> **Directions for this task**
The line containing "Viewport: 1389px width, 868px height." marks the end; return exactly every line from the start of the records up to and including it, but no pictures.
[Opening Source information section]
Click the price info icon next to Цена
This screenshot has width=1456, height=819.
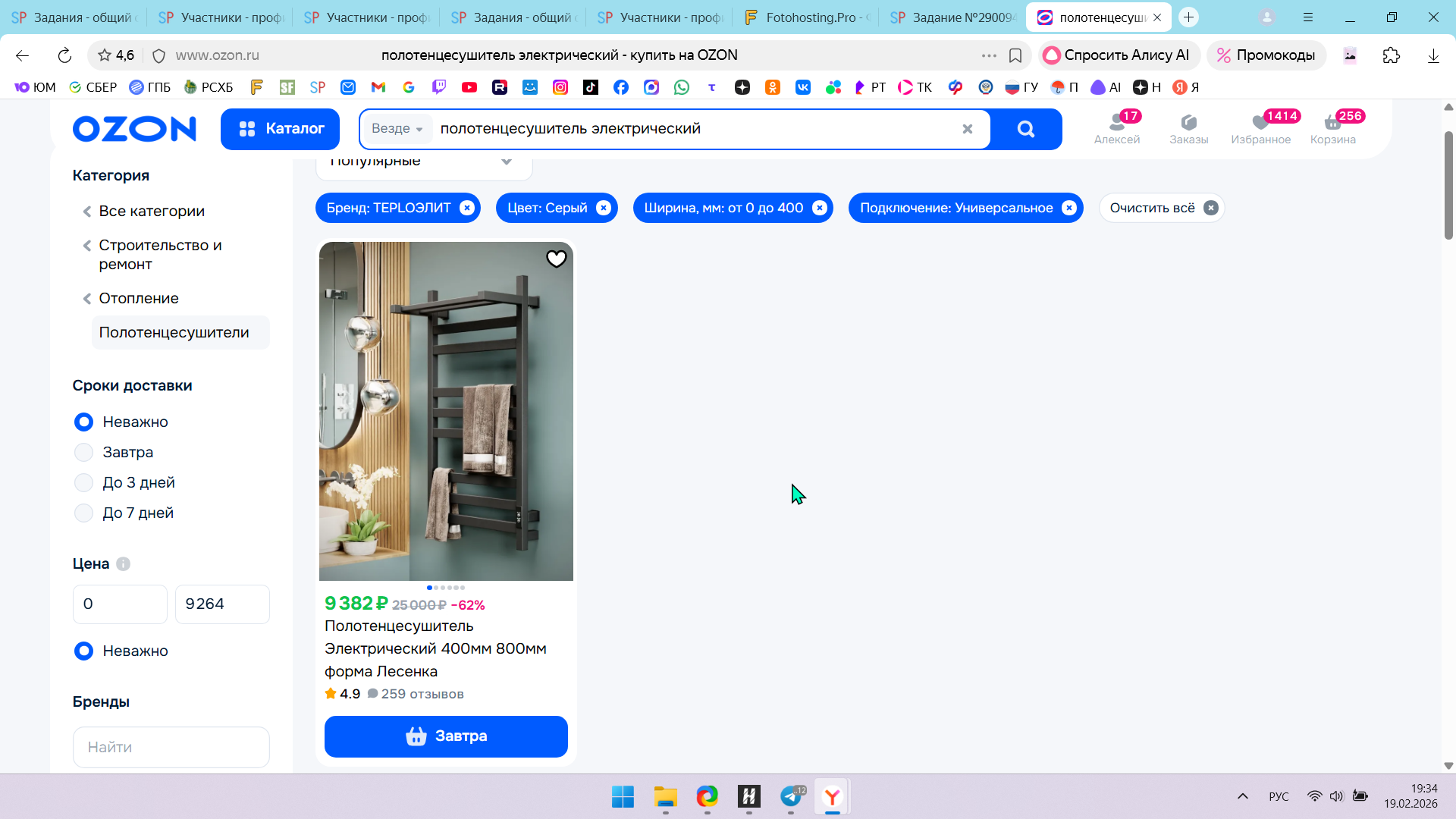[123, 564]
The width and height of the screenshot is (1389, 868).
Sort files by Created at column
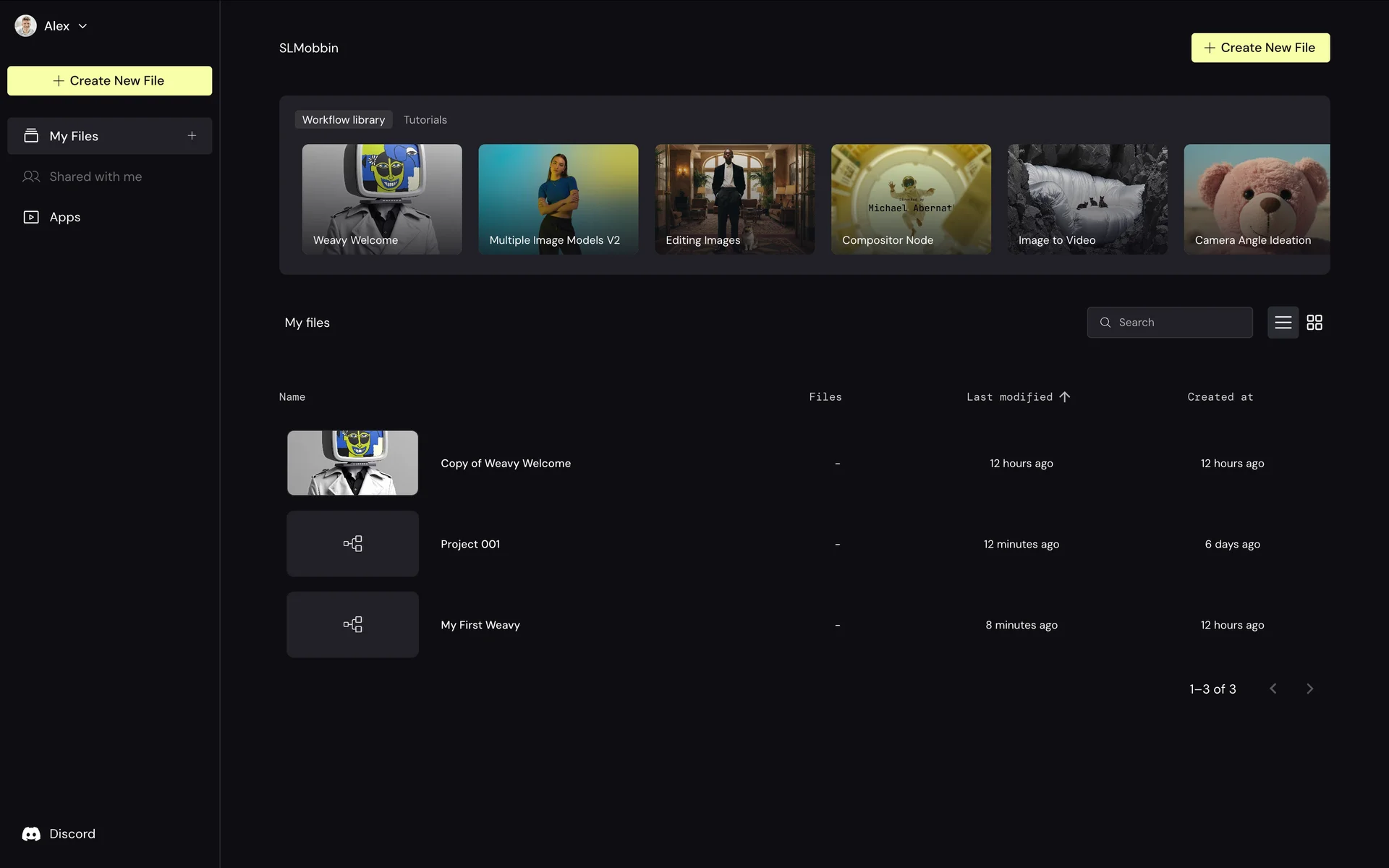(x=1220, y=397)
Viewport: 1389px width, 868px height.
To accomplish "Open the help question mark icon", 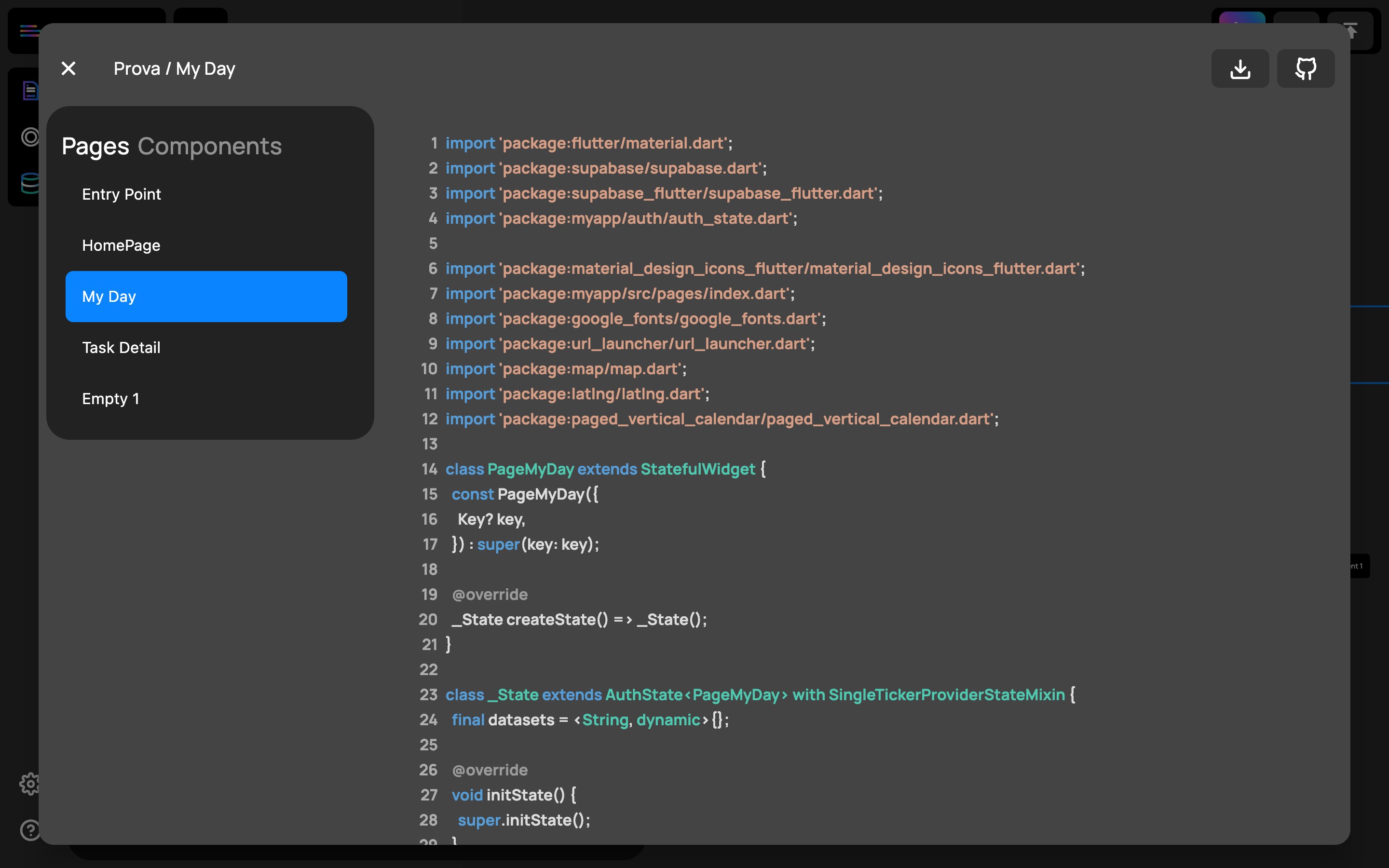I will 29,830.

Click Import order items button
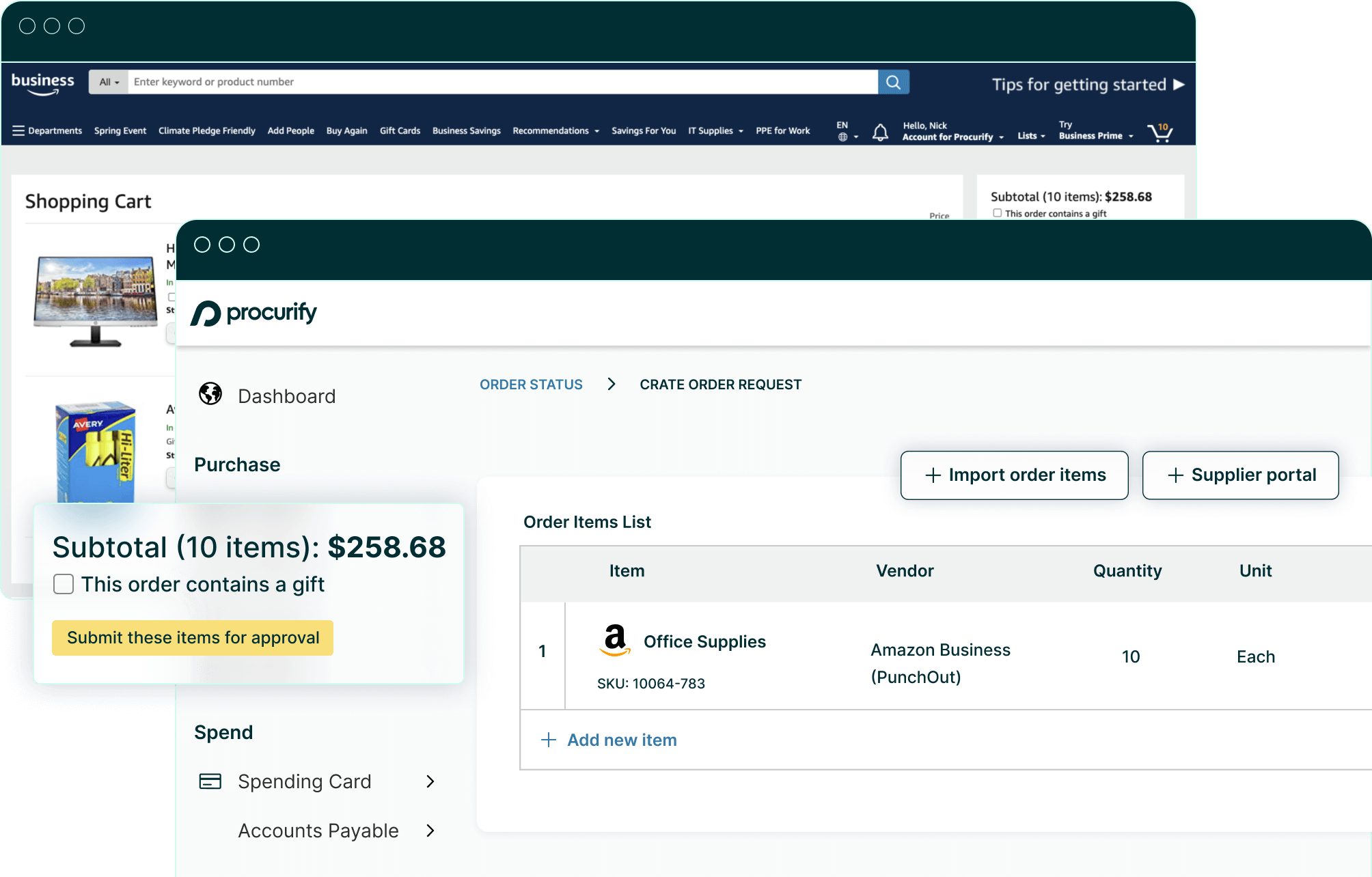pos(1014,475)

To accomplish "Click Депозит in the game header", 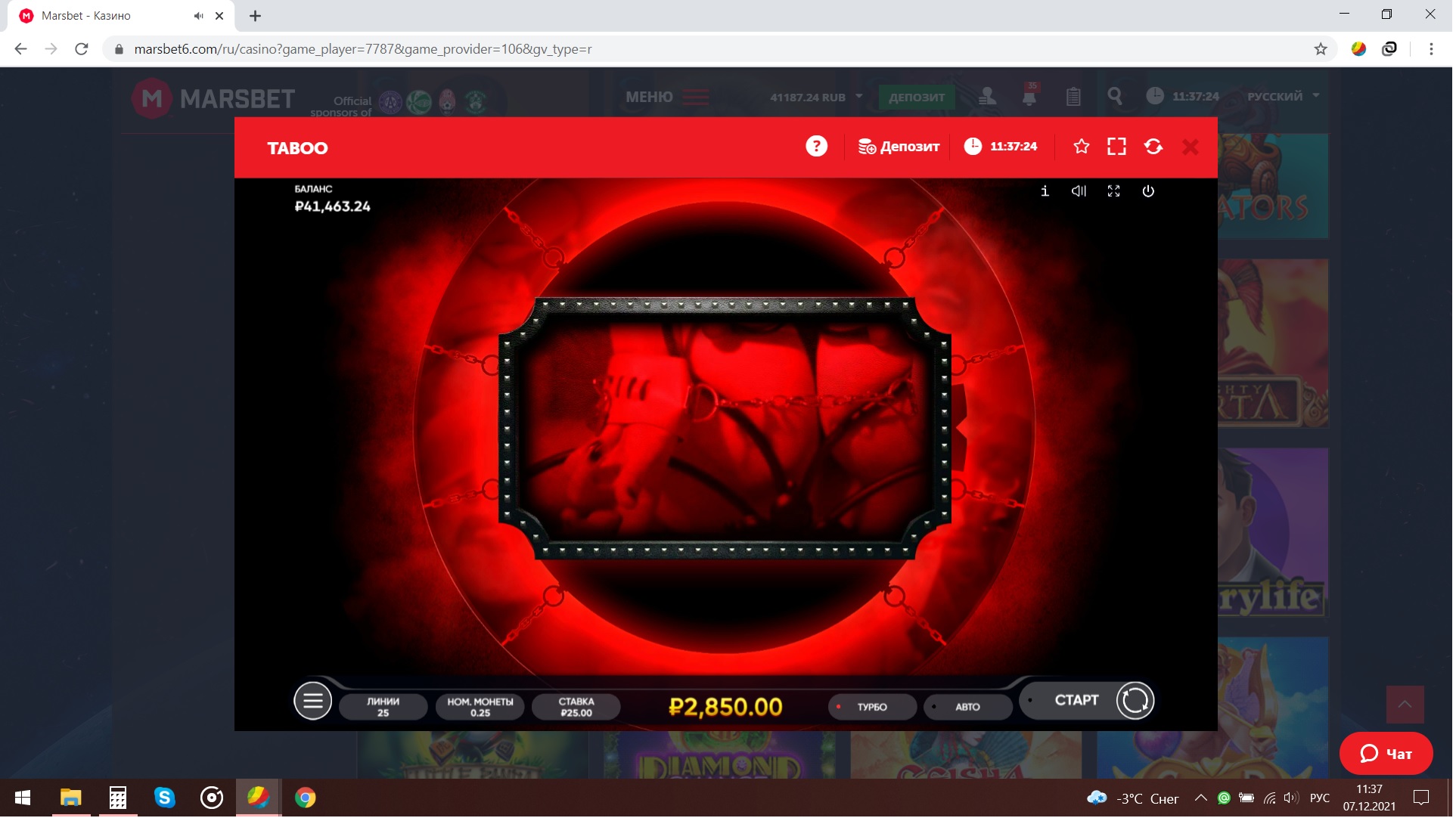I will point(901,147).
[Closing Source information section]
> **Finished task**
Click the price info icon next to Цена
This screenshot has width=1456, height=819.
[123, 564]
The width and height of the screenshot is (1389, 868).
Sort files by Created at column
(x=1220, y=397)
Viewport: 1389px width, 868px height.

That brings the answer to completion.